# FR: I have been writing a book



## james204

Hi guys,
I was wondering how you would translate the following phrase: "I have been writing a book". It's mainly the tense structure I need to use; neither the perfect, the imperfect nor the pluperfect seem to make sense. I guess you could say something like "je viens d'écrire un roman" but is there another way of phrasing this?
Thanks!


----------



## Elian.K

Try the present tense ; )


----------



## james204

Are you serious? It's that straightforward? I just need to say "j'écris un roman".... Mon Dieu, talk about over-complicating things!

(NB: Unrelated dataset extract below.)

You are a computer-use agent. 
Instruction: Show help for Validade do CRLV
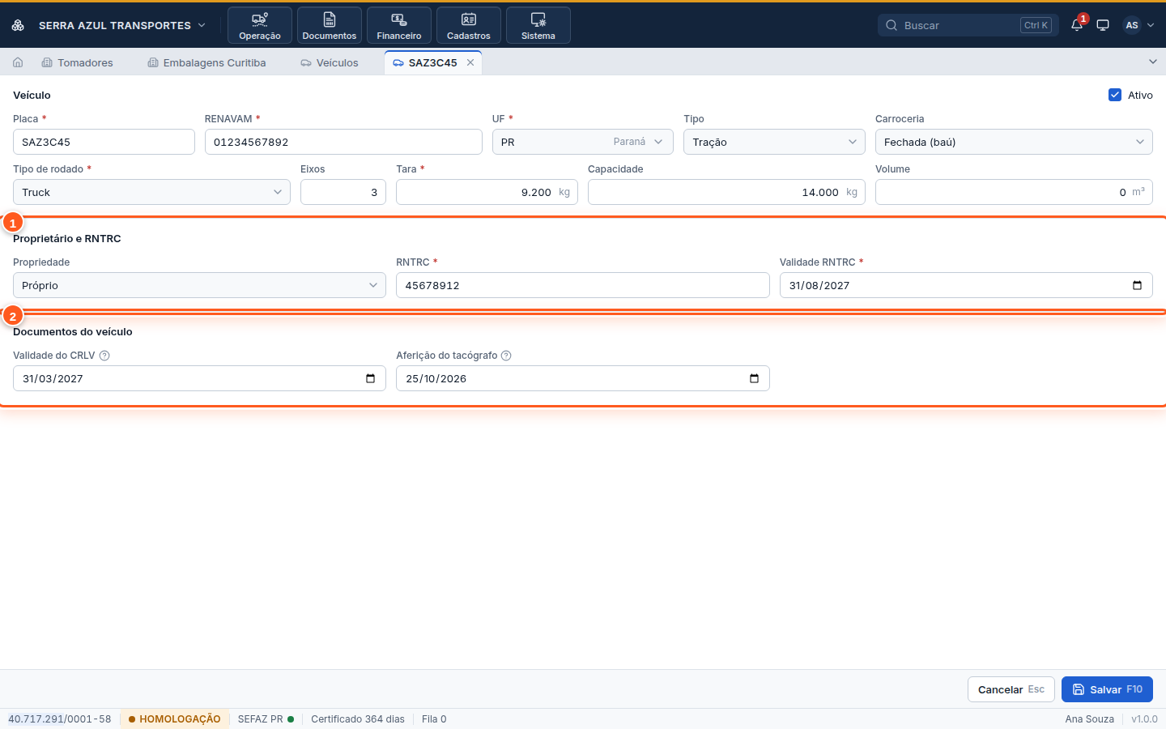(x=104, y=356)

Merci beaucoup x


----------



## Oddmania

It depends on the context 

What's the whole sentence ?

If it's something like _I've been writing a novel for 7 months_, then it'll be _J'écris un roman depuis 7 mois._

If the fact of writing a novel was long and has just ended, then yes, something like _Je viens d'écrire un roman_ would be okay.


----------



## Chimel

james204 said:


> It's mainly the tense structure I need to use; neither the perfect, the imperfect nor the pluperfect seem to make sense.


What about the passé composé? _J'ai écrit un roman_.

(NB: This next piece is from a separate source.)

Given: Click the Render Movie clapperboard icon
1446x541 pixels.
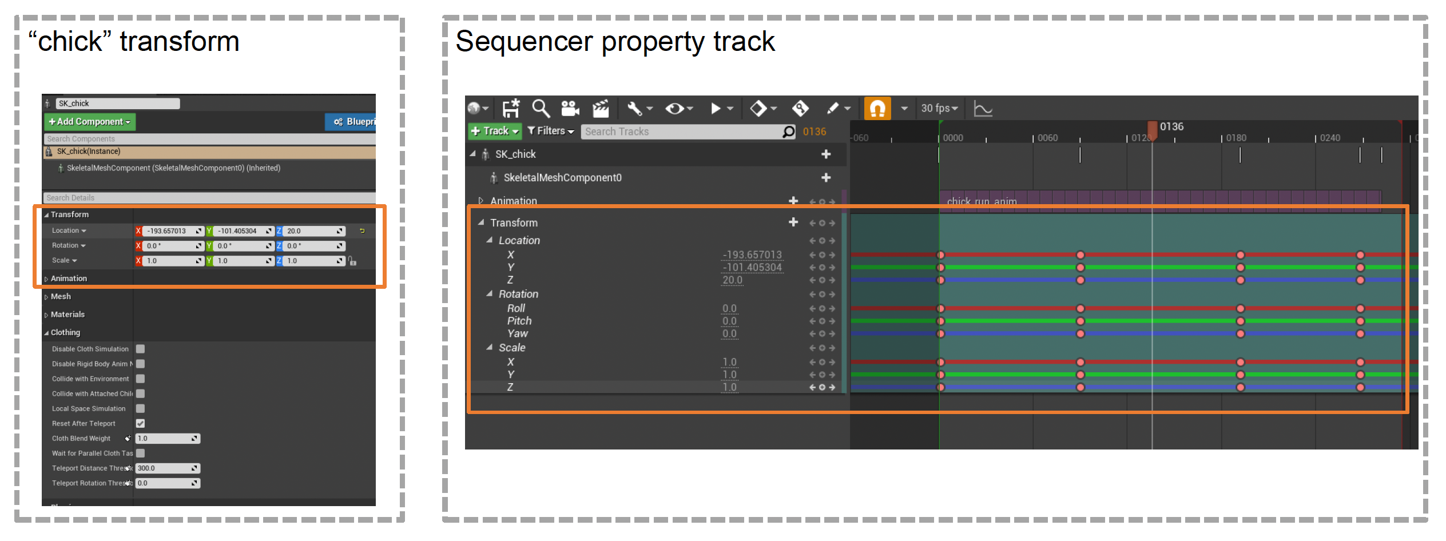Looking at the screenshot, I should [600, 108].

What you loose is the continuous form, as it is not relevant in French here: we just say "I have written". But for the rest, I would say that our passé composé matches here your present perfect (except in specific contexts, of course, as already pointed out).


----------



## dratuor

the context will be the key here!

- j'écris un roman 
- je viens d'écrire un roman
- je suis en train d'écrire un roman

they all are possible translation regarding the context.


----------



## Elian.K

But anyway, I don't think the passé composé is possible in this case... Or I'm wrong?


----------



## dratuor

Elian.K said:


> But anyway, I don't think the passé composé is possible in this case... Or I'm wrong?



None that I can come up with.

the 'passé composé' clearly set the action in the past but the present perfect doesn't.


----------



## james204

OK thanks for all your help guys


----------



## Maître Capello

dratuor said:


> the 'passé composé' clearly set the action in the past but the present perfect doesn't.

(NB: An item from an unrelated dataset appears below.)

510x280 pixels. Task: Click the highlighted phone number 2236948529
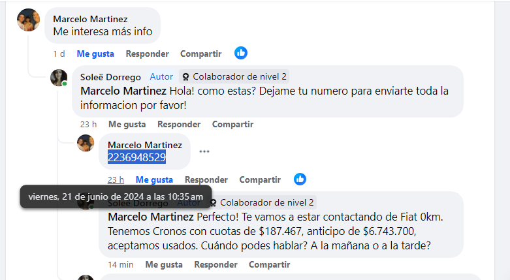click(x=136, y=157)
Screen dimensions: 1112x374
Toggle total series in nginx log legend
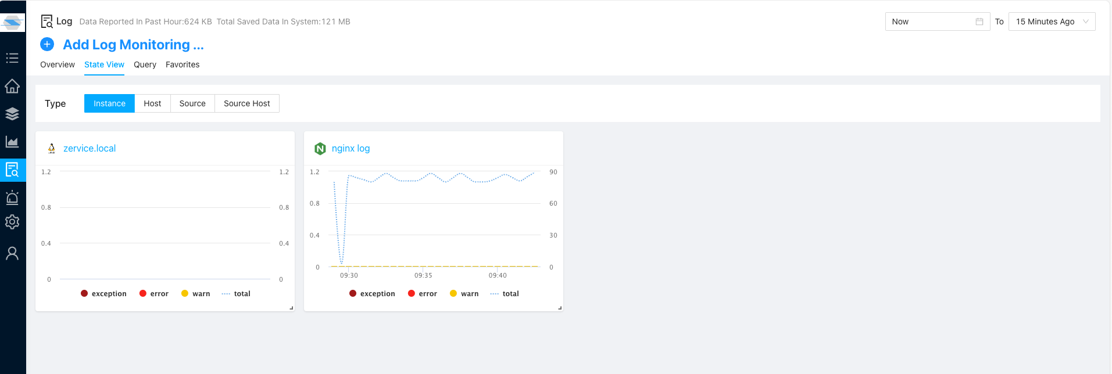point(505,294)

Well, I wouldn't say that…

_I've written a book ↔ J'ai écrit un livre _
_I've been writing a book ≠ J'ai écrit un livre_


----------



## Chimel

dratuor said:


> the 'passé composé' clearly set the action in the past but the present perfect doesn't.


So does "je viens d'écrire un roman", which you suggested ! In both cases, the writing of the book is clearly a past action, even if it is not long ago with "je viens de": the book is finished.

So I think that the point is: does "I've been writing a book" necessarily imply in English that the book is *not* finished, that the person is still writing it?

If yes, then OK: we should go for a present tense ("j'écris" or "je suis en train d'écrire").

If not, then both "j'ai écrit" and "je viens d'écrire" could go, according to the context, I think.


----------



## dratuor

well it can happen that the book is finished but you they 'I've written a book' anyway if direct consequences are still on going.

'Why will you be interviewed on TV?' 'Because I have written a book' 
is an exemple, and I agree it would be translated by 'j'ai écris un livre'... My mistake!!
(I guess it's the exemple I couldn't come up with!)


----------



## Chimel

OK, then we still stay with this question (for James204 or any other native): when you say "I've been writing a book", are you still in the process of writing it or not?


----------



## quinoa

This" I've been writing a book" can also be translated into "J'écrivais ...", depending on wider context. What do you think about it?


----------



## Maître Capello

quinoa said:


> This" I've been writing a book" can also be translated into "J'écrivais ...", depending on wider context. What do you think about it?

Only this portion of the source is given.